MATERIAL FOR THIS EXERCISE:
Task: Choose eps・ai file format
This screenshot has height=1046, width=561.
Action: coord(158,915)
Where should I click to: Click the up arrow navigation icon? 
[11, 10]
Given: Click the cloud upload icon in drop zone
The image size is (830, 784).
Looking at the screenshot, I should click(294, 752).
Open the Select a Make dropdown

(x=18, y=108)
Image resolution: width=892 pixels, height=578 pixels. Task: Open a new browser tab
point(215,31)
--
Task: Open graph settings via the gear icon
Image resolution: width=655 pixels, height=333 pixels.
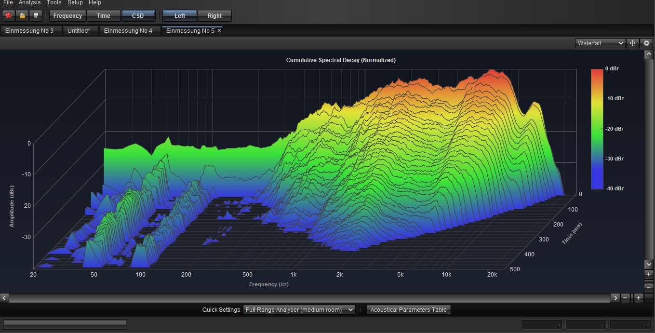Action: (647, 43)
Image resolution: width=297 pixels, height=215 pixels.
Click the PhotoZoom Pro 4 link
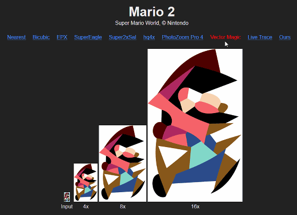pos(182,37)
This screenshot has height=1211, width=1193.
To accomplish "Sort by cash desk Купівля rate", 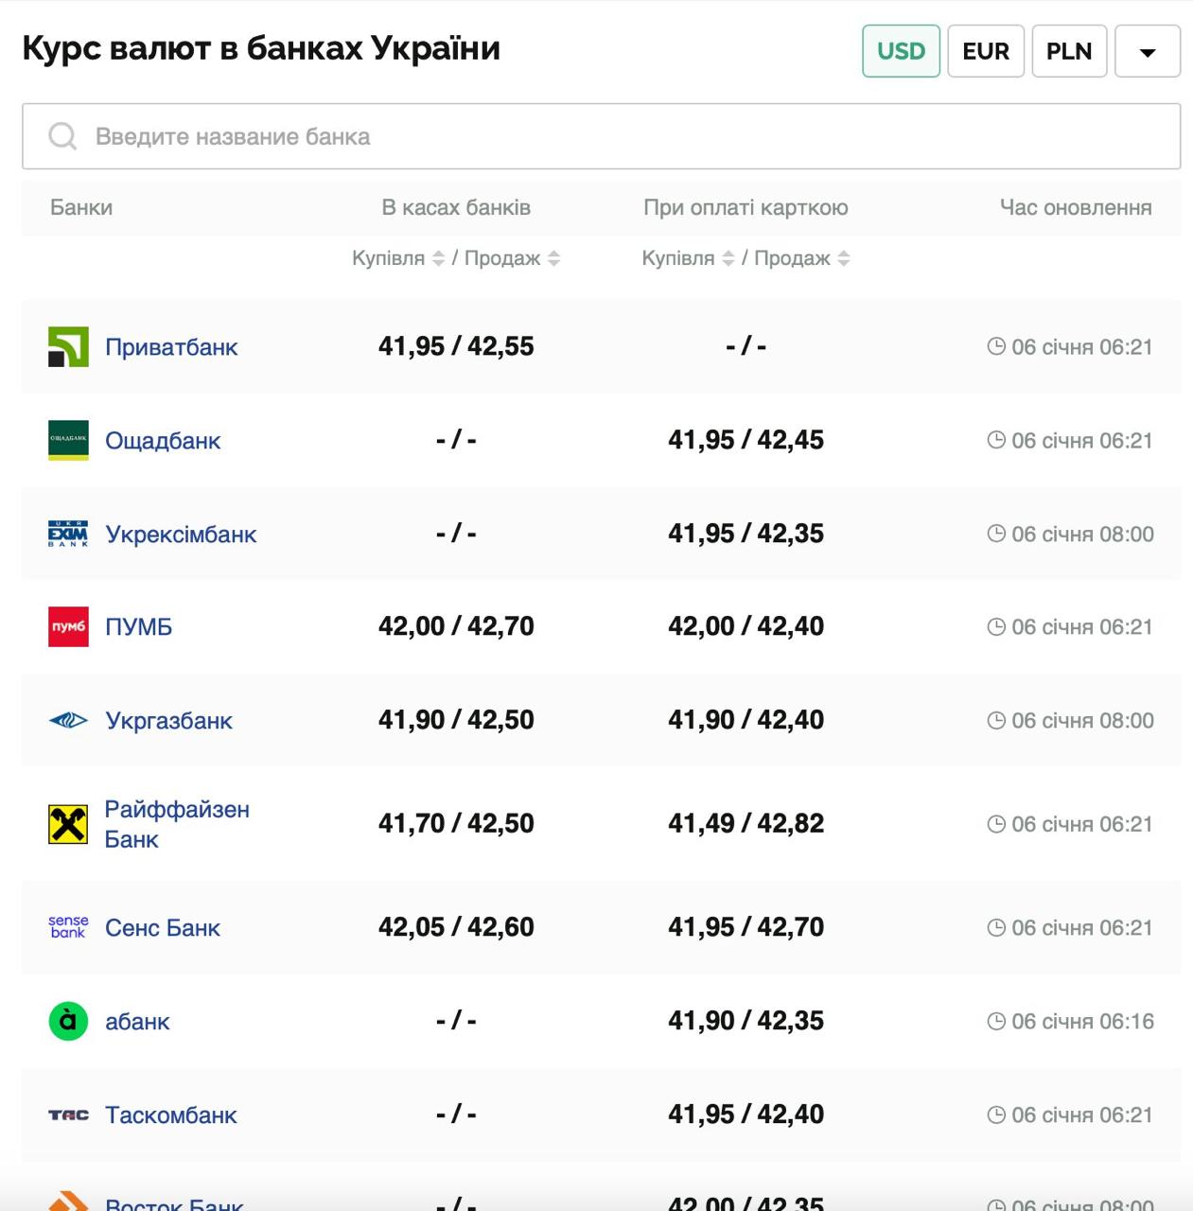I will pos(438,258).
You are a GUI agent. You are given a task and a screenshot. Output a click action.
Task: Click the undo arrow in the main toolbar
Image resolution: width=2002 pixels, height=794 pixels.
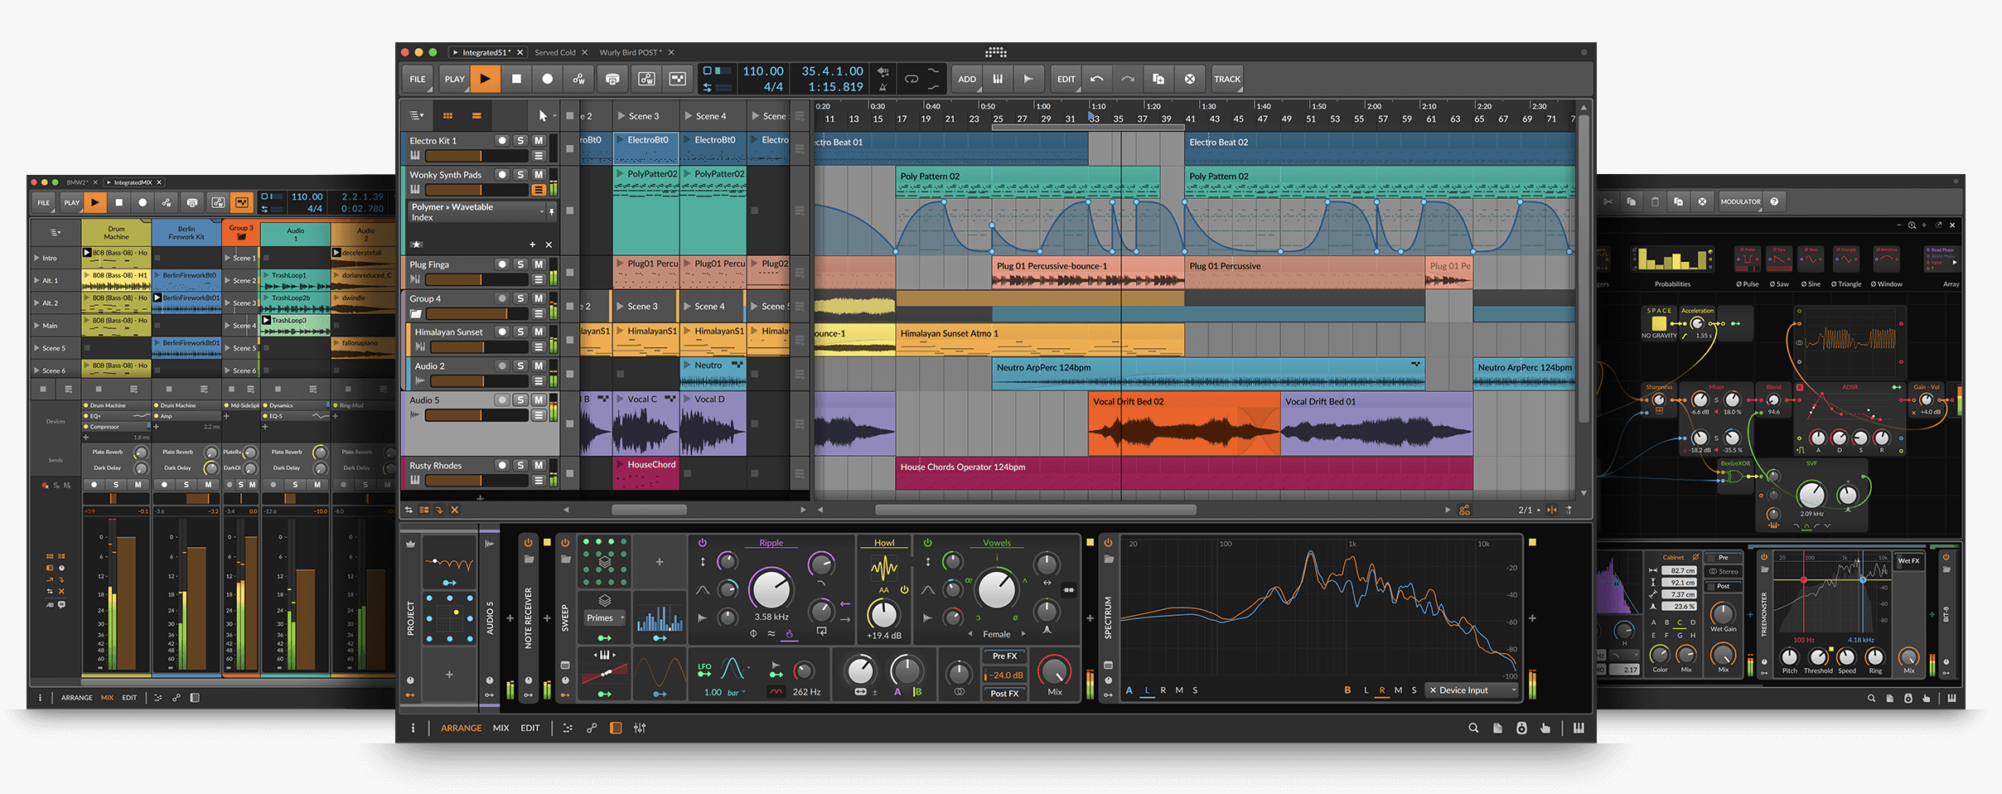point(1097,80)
==
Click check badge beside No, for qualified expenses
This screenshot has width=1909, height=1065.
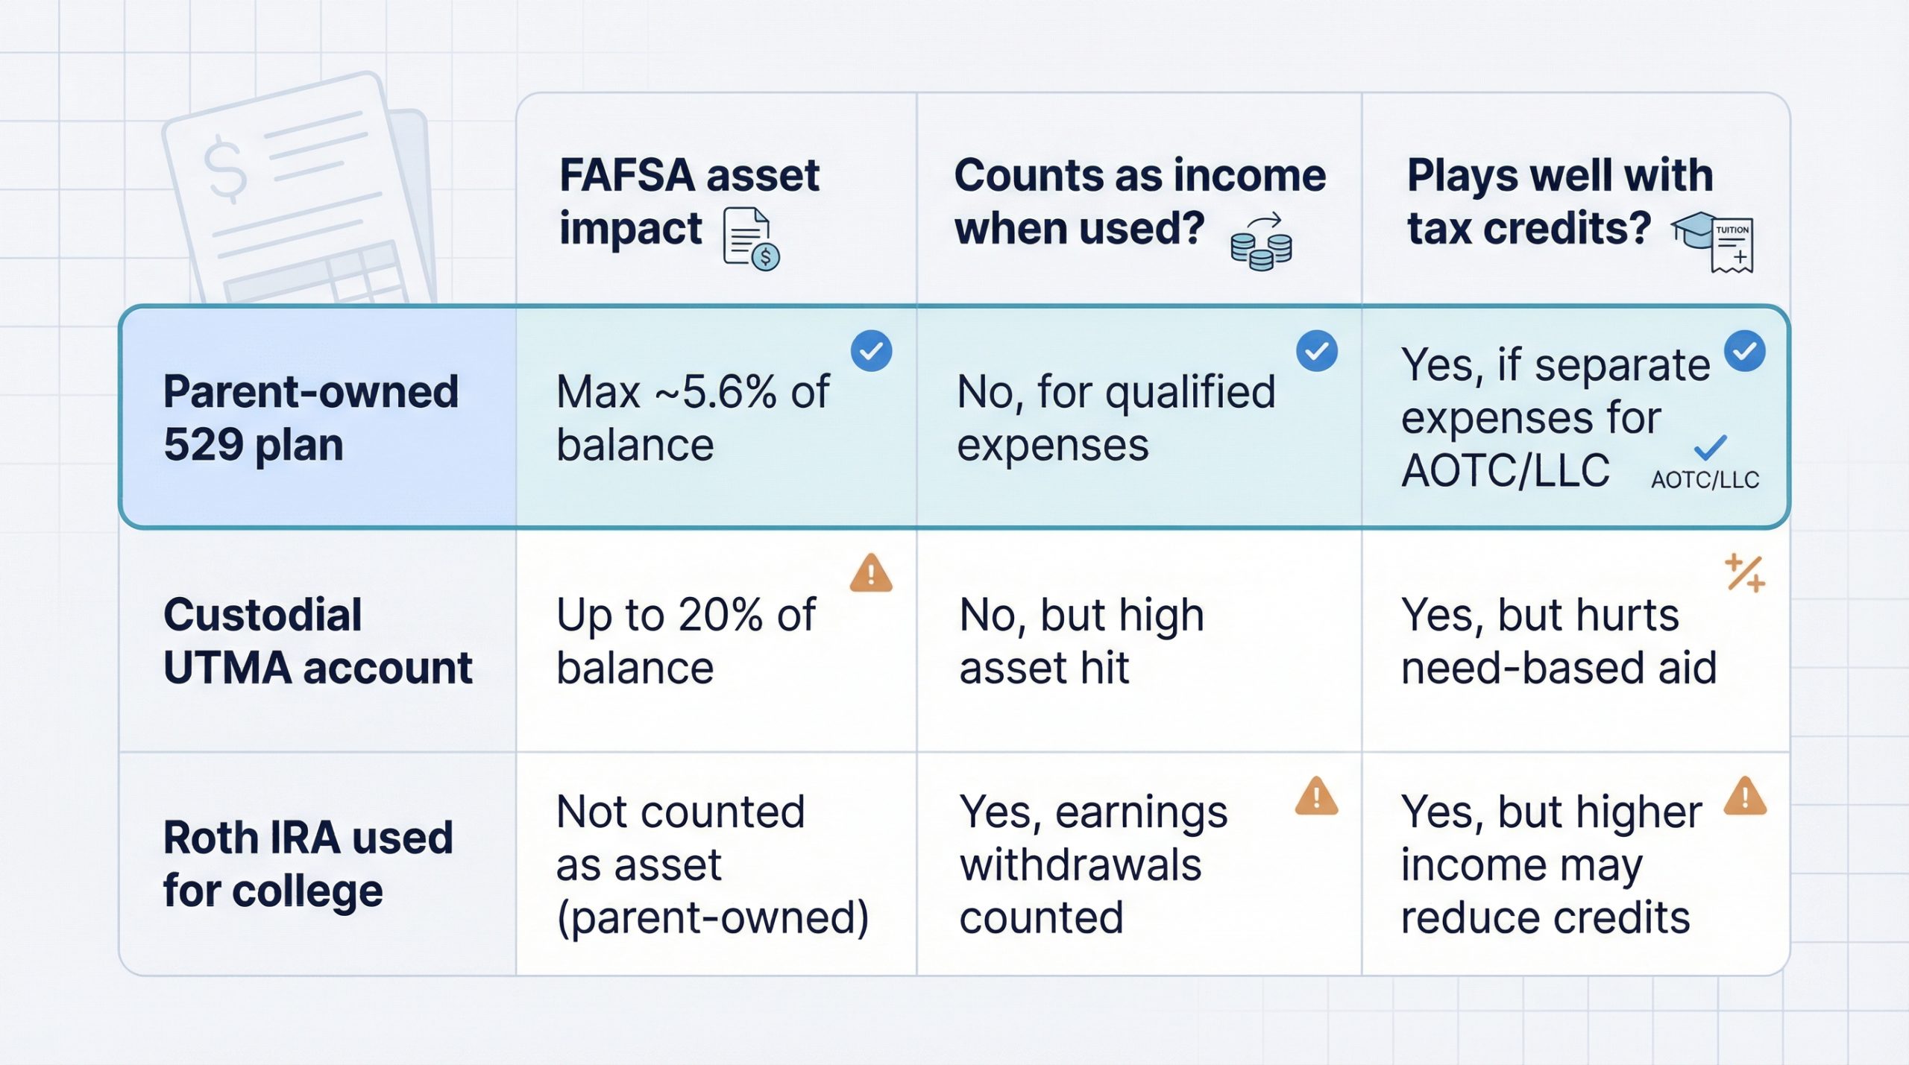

EXERCISE INSTRUCTIONS: All lines above from the one with "Task: Choose eps・ai file format" to the one with "Given: Click the", inclusive, should be copied exactly, and no other lines.

SOLUTION BELOW:
Task: Choose eps・ai file format
This screenshot has height=1046, width=561.
Action: coord(158,915)
Where should I click to: Click the up arrow navigation icon? 
[11, 10]
Given: Click the cloud upload icon in drop zone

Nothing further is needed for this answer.